**PROVIDED INFORMATION:**
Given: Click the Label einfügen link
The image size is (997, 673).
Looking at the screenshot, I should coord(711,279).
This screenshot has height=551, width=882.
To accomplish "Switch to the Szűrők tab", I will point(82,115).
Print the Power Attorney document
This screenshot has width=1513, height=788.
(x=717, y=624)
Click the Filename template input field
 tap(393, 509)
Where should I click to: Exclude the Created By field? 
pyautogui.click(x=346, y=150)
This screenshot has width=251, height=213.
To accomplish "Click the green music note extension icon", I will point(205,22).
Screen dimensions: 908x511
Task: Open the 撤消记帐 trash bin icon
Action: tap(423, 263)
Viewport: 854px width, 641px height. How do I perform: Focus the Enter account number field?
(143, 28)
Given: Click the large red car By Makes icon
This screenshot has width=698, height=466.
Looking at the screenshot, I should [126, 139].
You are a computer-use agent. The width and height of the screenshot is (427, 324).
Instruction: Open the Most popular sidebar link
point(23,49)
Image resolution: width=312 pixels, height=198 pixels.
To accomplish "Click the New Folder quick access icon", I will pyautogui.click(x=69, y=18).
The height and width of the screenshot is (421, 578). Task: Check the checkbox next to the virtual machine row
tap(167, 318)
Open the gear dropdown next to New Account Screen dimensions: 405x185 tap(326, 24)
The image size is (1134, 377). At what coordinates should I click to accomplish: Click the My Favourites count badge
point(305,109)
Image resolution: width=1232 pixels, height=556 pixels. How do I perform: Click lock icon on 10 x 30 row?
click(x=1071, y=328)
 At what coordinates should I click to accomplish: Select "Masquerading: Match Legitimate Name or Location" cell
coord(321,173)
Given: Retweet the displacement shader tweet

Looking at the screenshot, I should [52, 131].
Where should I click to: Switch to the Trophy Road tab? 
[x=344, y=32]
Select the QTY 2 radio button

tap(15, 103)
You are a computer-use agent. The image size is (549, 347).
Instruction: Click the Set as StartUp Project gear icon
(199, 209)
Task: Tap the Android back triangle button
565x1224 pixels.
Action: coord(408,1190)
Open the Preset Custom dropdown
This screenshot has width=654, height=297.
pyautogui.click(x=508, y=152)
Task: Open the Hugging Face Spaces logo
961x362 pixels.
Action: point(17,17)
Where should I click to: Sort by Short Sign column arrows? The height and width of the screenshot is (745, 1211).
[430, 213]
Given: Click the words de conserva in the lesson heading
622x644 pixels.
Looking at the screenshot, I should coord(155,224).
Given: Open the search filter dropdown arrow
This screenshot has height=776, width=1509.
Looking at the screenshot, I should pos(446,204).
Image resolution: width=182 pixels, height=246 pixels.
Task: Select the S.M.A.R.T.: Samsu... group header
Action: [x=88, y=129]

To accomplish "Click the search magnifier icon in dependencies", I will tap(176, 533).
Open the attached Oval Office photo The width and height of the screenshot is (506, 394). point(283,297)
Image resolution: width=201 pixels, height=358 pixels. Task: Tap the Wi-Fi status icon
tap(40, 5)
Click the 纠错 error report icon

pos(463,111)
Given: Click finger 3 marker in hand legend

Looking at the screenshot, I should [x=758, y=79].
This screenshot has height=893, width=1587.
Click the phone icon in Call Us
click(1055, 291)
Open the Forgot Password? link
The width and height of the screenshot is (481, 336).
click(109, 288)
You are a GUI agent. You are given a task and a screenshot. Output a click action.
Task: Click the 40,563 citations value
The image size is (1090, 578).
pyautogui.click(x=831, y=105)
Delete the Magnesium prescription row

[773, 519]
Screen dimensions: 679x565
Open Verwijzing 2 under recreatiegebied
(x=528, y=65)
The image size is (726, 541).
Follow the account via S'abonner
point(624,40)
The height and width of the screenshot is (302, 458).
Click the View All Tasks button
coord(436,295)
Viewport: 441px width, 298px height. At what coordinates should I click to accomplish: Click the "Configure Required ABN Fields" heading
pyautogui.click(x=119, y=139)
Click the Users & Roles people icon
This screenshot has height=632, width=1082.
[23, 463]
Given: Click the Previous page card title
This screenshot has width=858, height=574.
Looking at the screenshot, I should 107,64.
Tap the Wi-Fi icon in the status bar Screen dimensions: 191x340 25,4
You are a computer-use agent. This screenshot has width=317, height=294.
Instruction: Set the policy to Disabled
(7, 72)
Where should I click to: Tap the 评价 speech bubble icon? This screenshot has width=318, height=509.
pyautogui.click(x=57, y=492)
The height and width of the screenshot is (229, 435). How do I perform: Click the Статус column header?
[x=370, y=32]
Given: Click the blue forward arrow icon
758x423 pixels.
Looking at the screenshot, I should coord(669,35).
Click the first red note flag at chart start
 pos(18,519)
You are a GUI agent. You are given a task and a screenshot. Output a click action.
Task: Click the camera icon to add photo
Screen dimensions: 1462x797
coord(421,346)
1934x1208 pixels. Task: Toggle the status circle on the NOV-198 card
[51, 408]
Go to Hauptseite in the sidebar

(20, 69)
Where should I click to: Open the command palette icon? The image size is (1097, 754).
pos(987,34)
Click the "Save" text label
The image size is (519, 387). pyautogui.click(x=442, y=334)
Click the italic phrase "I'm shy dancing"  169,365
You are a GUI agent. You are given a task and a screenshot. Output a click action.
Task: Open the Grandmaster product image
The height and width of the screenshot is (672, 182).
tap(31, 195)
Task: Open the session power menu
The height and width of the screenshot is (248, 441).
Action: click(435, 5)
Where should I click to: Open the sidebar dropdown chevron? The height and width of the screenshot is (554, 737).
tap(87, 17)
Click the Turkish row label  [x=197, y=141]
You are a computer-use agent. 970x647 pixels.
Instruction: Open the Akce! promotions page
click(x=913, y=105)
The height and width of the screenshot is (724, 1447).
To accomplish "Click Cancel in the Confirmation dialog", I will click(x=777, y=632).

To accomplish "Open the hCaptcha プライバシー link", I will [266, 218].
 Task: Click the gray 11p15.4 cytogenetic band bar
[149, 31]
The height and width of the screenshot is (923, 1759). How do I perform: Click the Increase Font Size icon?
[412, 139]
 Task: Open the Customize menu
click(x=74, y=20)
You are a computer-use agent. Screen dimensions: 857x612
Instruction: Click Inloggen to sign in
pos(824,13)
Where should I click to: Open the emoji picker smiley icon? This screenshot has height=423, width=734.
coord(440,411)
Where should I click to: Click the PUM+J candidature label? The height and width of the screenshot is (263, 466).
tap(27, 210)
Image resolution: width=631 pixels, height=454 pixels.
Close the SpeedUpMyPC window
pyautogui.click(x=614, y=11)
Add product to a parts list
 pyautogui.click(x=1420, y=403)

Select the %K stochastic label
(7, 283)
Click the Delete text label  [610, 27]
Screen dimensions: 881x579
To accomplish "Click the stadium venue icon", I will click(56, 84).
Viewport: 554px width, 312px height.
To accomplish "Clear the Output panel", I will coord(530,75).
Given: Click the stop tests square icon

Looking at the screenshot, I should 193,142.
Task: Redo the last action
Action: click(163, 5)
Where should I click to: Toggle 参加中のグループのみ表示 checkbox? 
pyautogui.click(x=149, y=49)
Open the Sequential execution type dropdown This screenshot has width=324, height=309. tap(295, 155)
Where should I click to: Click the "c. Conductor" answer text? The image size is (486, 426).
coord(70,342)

**AIM OF THE TASK:**
Render every line above as a JSON list of strings, one string per line, with blank lines omitted.

**TASK SOLUTION:**
[
  "Given: Click the Label einfügen link",
  "The image size is (997, 673).",
  "Looking at the screenshot, I should coord(711,279).",
  "This screenshot has height=551, width=882.",
  "To accomplish \"Switch to the Szűrők tab\", I will point(82,115).",
  "Print the Power Attorney document",
  "This screenshot has width=1513, height=788.",
  "(x=717, y=624)",
  "Click the Filename template input field",
  " tap(393, 509)",
  "Where should I click to: Exclude the Created By field? ",
  "pyautogui.click(x=346, y=150)",
  "This screenshot has width=251, height=213.",
  "To accomplish \"Click the green music note extension icon\", I will point(205,22).",
  "Screen dimensions: 908x511",
  "Task: Open the 撤消记帐 trash bin icon",
  "Action: tap(423, 263)",
  "Viewport: 854px width, 641px height. How do I perform: Focus the Enter account number field?",
  "(143, 28)",
  "Given: Click the large red car By Makes icon",
  "This screenshot has width=698, height=466.",
  "Looking at the screenshot, I should [126, 139].",
  "You are a computer-use agent. The width and height of the screenshot is (427, 324).",
  "Instruction: Open the Most popular sidebar link",
  "point(23,49)",
  "Image resolution: width=312 pixels, height=198 pixels.",
  "To accomplish \"Click the New Folder quick access icon\", I will pyautogui.click(x=69, y=18).",
  "The height and width of the screenshot is (421, 578). Task: Check the checkbox next to the virtual machine row",
  "tap(167, 318)",
  "Open the gear dropdown next to New Account Screen dimensions: 405x185 tap(326, 24)",
  "The image size is (1134, 377). At what coordinates should I click to accomplish: Click the My Favourites count badge",
  "point(305,109)",
  "Image resolution: width=1232 pixels, height=556 pixels. How do I perform: Click lock icon on 10 x 30 row?",
  "click(x=1071, y=328)",
  " At what coordinates should I click to accomplish: Select \"Masquerading: Match Legitimate Name or Location\" cell",
  "coord(321,173)",
  "Given: Retweet the displacement shader tweet",
  "Looking at the screenshot, I should [52, 131].",
  "Where should I click to: Switch to the Trophy Road tab? ",
  "[x=344, y=32]",
  "Select the QTY 2 radio button",
  "tap(15, 103)",
  "You are a computer-use agent. The image size is (549, 347).",
  "Instruction: Click the Set as StartUp Project gear icon",
  "(199, 209)",
  "Task: Tap the Android back triangle button",
  "565x1224 pixels.",
  "Action: coord(408,1190)",
  "Open the Preset Custom dropdown",
  "This screenshot has width=654, height=297.",
  "pyautogui.click(x=508, y=152)",
  "Task: Open the Hugging Face Spaces logo",
  "961x362 pixels.",
  "Action: point(17,17)",
  "Where should I click to: Sort by Short Sign column arrows? The height and width of the screenshot is (745, 1211).",
  "[430, 213]",
  "Given: Click the words de conserva in the lesson heading",
  "622x644 pixels.",
  "Looking at the screenshot, I should coord(155,224).",
  "Given: Open the search filter dropdown arrow",
  "This screenshot has height=776, width=1509.",
  "Looking at the screenshot, I should pos(446,204).",
  "Image resolution: width=182 pixels, height=246 pixels.",
  "Task: Select the S.M.A.R.T.: Samsu... group header",
  "Action: [x=88, y=129]",
  "To accomplish \"Click the search magnifier icon in dependencies\", I will tap(176, 533).",
  "Open the attached Oval Office photo The width and height of the screenshot is (506, 394). point(283,297)",
  "Image resolution: width=201 pixels, height=358 pixels. Task: Tap the Wi-Fi status icon",
  "tap(40, 5)",
  "Click the 纠错 error report icon",
  "pos(463,111)",
  "Given: Click finger 3 marker in hand legend",
  "Looking at the screenshot, I should [x=758, y=79].",
  "This screenshot has height=893, width=1587.",
  "Click the phone icon in Call Us",
  "click(1055, 291)",
  "Open the Forgot Password? link",
  "The width and height of the screenshot is (481, 336).",
  "click(109, 288)",
  "You are a GUI agent. You are given a task and a screenshot. Output a click action.",
  "Task: Click the 40,563 citations value",
  "The image size is (1090, 578).",
  "pyautogui.click(x=831, y=105)",
  "Delete the Magnesium prescription row",
  "[773, 519]",
  "Screen dimensions: 679x565",
  "Open Verwijzing 2 under recreatiegebied",
  "(x=528, y=65)",
  "The image size is (726, 541).",
  "Follow the account via S'abonner",
  "point(624,40)",
  "The height and width of the screenshot is (302, 458).",
  "Click the View All Tasks button",
  "coord(436,295)",
  "Viewport: 441px width, 298px height. At what coordinates should I click to accomplish: Click the \"Configure Required ABN Fields\" heading",
  "pyautogui.click(x=119, y=139)",
  "Click the Users & Roles people icon",
  "This screenshot has height=632, width=1082.",
  "[23, 463]",
  "Given: Click the Previous page card title",
  "This screenshot has width=858, height=574.",
  "Looking at the screenshot, I should 107,64.",
  "Tap the Wi-Fi icon in the status bar Screen dimensions: 191x340 25,4",
  "You are a computer-use agent. This screenshot has width=317, height=294.",
  "Instruction: Set the policy to Disabled",
  "(7, 72)",
  "Where should I click to: Tap the 评价 speech bubble icon? This screenshot has width=318, height=509.",
  "pyautogui.click(x=57, y=492)",
  "The height and width of the screenshot is (229, 435). How do I perform: Click the Статус column header?",
  "[x=370, y=32]",
  "Given: Click the blue forward arrow icon",
  "758x423 pixels.",
  "Looking at the screenshot, I should coord(669,35).",
  "Click the first red note flag at chart start",
  " pos(18,519)",
  "You are a GUI agent. You are given a task and a screenshot. Output a click action.",
  "Task: Click the camera icon to add photo",
  "Screen dimensions: 1462x797",
  "coord(421,346)",
  "1934x1208 pixels. Task: Toggle the status circle on the NOV-198 card",
  "[51, 408]",
  "Go to Hauptseite in the sidebar",
  "(20, 69)",
  "Where should I click to: Open the command palette icon? The image size is (1097, 754).",
  "pos(987,34)",
  "Click the \"Save\" text label",
  "The image size is (519, 387). pyautogui.click(x=442, y=334)",
  "Click the italic phrase \"I'm shy dancing\"  169,365",
  "You are a GUI agent. You are given a task and a screenshot. Output a click action.",
  "Task: Open the Grandmaster product image",
  "The height and width of the screenshot is (672, 182).",
  "tap(31, 195)",
  "Task: Open the session power menu",
  "The height and width of the screenshot is (248, 441).",
  "Action: click(435, 5)",
  "Where should I click to: Open the sidebar dropdown chevron? The height and width of the screenshot is (554, 737).",
  "tap(87, 17)",
  "Click the Turkish row label  [x=197, y=141]",
  "You are a computer-use agent. 970x647 pixels.",
  "Instruction: Open the Akce! promotions page",
  "click(x=913, y=105)",
  "The height and width of the screenshot is (724, 1447).",
  "To accomplish \"Click Cancel in the Confirmation dialog\", I will click(x=777, y=632).",
  "To accomplish \"Open the hCaptcha プライバシー link\", I will [266, 218].",
  " Task: Click the gray 11p15.4 cytogenetic band bar",
  "[149, 31]",
  "The height and width of the screenshot is (923, 1759). How do I perform: Click the Increase Font Size icon?",
  "[412, 139]",
  " Task: Open the Customize menu",
  "click(x=74, y=20)",
  "You are a computer-use agent. Screen dimensions: 857x612",
  "Instruction: Click Inloggen to sign in",
  "pos(824,13)",
  "Where should I click to: Open the emoji picker smiley icon? This screenshot has height=423, width=734.",
  "coord(440,411)",
  "Where should I click to: Click the PUM+J candidature label? The height and width of the screenshot is (263, 466).",
  "tap(27, 210)",
  "Image resolution: width=631 pixels, height=454 pixels.",
  "Close the SpeedUpMyPC window",
  "pyautogui.click(x=614, y=11)",
  "Add product to a parts list",
  " pyautogui.click(x=1420, y=403)",
  "Select the %K stochastic label",
  "(7, 283)",
  "Click the Delete text label  [610, 27]",
  "Screen dimensions: 881x579",
  "To accomplish \"Click the stadium venue icon\", I will click(56, 84).",
  "Viewport: 554px width, 312px height.",
  "To accomplish \"Clear the Output panel\", I will coord(530,75).",
  "Given: Click the stop tests square icon",
  "Looking at the screenshot, I should 193,142.",
  "Task: Redo the last action",
  "Action: click(163, 5)",
  "Where should I click to: Toggle 参加中のグループのみ表示 checkbox? ",
  "pyautogui.click(x=149, y=49)",
  "Open the Sequential execution type dropdown This screenshot has width=324, height=309. tap(295, 155)",
  "Where should I click to: Click the \"c. Conductor\" answer text? The image size is (486, 426).",
  "coord(70,342)"
]